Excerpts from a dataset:
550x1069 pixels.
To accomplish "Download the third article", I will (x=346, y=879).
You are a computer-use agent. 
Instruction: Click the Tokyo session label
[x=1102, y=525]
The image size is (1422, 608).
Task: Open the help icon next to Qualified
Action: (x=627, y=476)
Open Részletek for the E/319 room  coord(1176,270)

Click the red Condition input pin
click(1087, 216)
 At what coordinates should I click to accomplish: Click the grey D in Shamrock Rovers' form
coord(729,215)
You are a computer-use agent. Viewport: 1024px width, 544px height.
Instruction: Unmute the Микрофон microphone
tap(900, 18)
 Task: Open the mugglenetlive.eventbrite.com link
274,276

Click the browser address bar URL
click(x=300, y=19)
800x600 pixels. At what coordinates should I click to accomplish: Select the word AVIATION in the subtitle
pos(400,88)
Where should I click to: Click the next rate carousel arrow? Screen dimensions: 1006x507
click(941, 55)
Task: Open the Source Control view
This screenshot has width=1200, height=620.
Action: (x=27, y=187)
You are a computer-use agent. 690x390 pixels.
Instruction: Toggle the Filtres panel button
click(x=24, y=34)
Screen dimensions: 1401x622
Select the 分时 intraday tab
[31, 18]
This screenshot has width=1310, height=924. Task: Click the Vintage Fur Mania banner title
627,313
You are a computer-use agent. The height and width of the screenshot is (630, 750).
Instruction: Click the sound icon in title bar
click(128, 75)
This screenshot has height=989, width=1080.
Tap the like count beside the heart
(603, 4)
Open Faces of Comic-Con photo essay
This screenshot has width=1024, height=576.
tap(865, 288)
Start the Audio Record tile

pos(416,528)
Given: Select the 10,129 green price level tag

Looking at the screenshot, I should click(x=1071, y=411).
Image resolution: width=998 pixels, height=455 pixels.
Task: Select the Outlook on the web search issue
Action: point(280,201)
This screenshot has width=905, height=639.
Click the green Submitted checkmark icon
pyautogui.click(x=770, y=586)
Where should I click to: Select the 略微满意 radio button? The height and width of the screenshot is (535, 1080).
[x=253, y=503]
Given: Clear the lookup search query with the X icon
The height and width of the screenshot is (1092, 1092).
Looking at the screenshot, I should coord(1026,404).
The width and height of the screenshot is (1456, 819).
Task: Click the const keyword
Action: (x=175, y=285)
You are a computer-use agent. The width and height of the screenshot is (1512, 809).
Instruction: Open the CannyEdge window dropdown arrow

BRIEF =>
Copy each line from the entries above that has the word "computer" in it.

WRITTEN RESPONSE =>
You are a computer-use agent. 
You are a computer-use agent. Viewport: 1024px width, 544px height.
You are a computer-use agent. 690x390 pixels.
You are a computer-use agent. The height and width of the screenshot is (630, 750).
You are a computer-use agent. The width and height of the screenshot is (1512, 809).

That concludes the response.